Ariane Labed

Ariane Labed

Ricoscimenti alla cinematografia targata sud est Europa anche alla recente Mostra del cinema di Venezia. Coppa Volpi di miglior attrice ad Ariane Labed, protagonista del greco “Attenberg” di Athina Rachel Tsangari e il Leone del futuro a “Cogunluk – Majority” di Seren Yüce

24/09/2010 -  Nicola Falcinella Venezia

Il sud est Europa ha tenuto banco anche alla 67° Mostra del cinema di Venezia. Un’edizione molto buona, con un bel numero di film riusciti in tutte le sezioni, segnata dalla personalità del presidente di giuria Quentin Tarantino e dalle polemiche un po’ pretestuose che hanno accompagnato il Leone d’oro a Sofia Coppola (nonché l’assenza di italiani dal palmares).

Il film greco, secondo film della Tsangari dopo “The Slow Business of Going” (2000), è stato molto apprezzato e si è portato a casa un premio importante per l'attrice protagonista Ariane Labed, debuttante al cinema ma con un lungo percorso teatrale.

Una conferma che il cinema ellenico si è rimesso in movimento e che i film interessanti degli ultimi anni non erano casi isolati. Non si parla ancora di capolavori ma c’è un fermento positivo anche nel riuscire a rappresentare la crisi sociale ed economica del paese.
+++++
■ ISTRUZIONI DELL'ESERCIZIO
[1] Secondo l'articolo sulla Mostra del cinema di Venezia, chi presiedeva la giuria della 67ª edizione?
[2] Riprendi l'articolo sulla Mostra del cinema di Venezia subito dopo la sua ultima frase e portalo avanti.

■ ESTRATTO DEI DATI
+++++
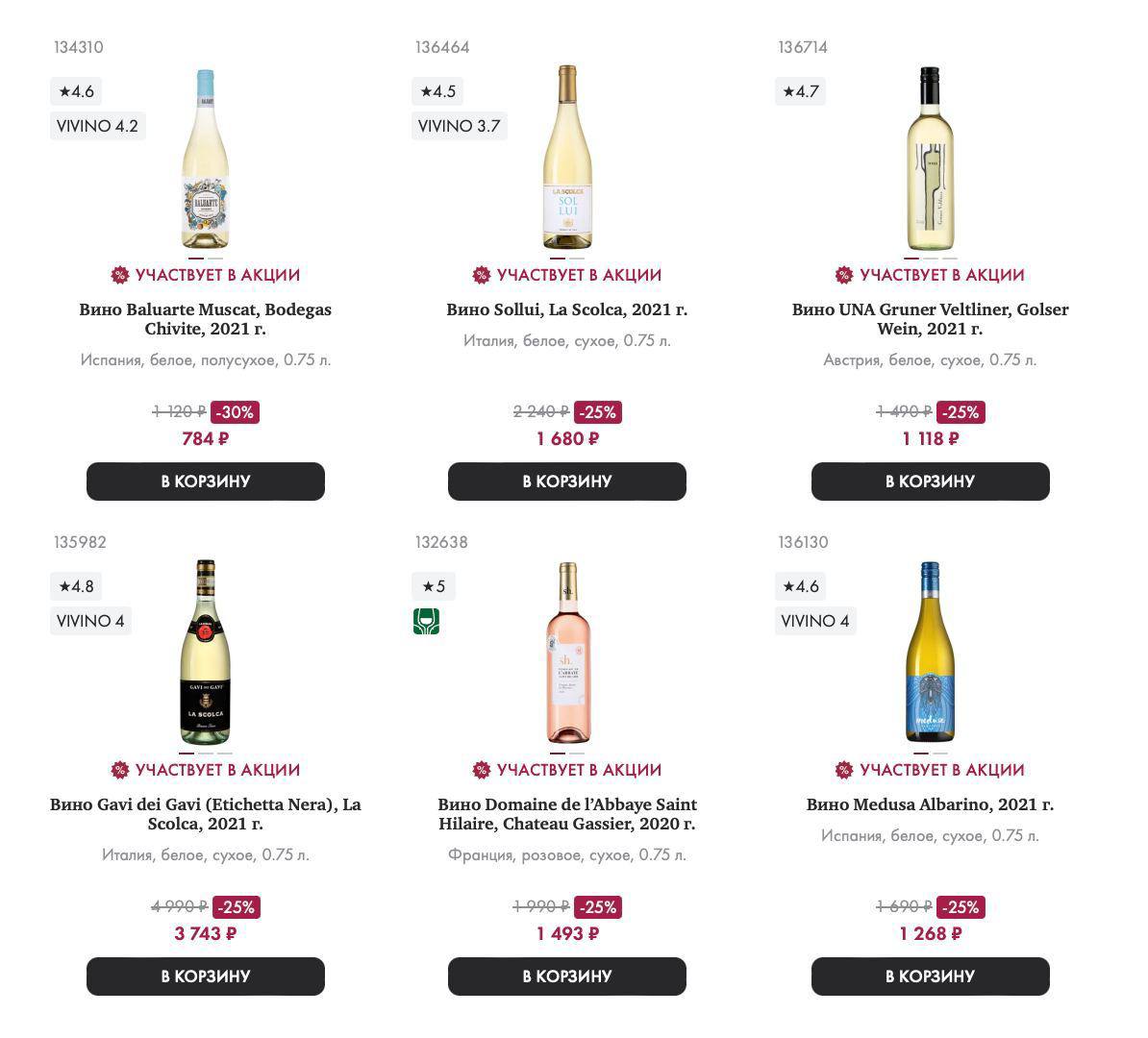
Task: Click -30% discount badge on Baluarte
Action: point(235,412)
+++++
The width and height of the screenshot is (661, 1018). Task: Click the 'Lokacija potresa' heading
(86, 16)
+++++
■ RISPOSTE ATTESE
[1] Quentin Tarantino.

[2]
Attenberg - Vai al Trailer

“Attenberg” lo fa attraverso la storia della ventitreenne Marina (Labed), cresciuta quasi in isolamento nella casa del padre architetto, Spyros (Vangelis Mourikis) in una cittadina industriale sulla costa. L’unica sua amicizia è la coetanea Bella (Evangelia Randou, la ballerina solista delle cerimonie olimpiche del 2004). E da qui comincia il film, dalle due ragazze davanti a un muro bianco e Bella che insegna all’altra come si bacia. Un’azione che dà il tono della storia, assurda da una parte nelle sue chiusure e tristezze e dall’altra nei siparietti comici di balletti per la strada.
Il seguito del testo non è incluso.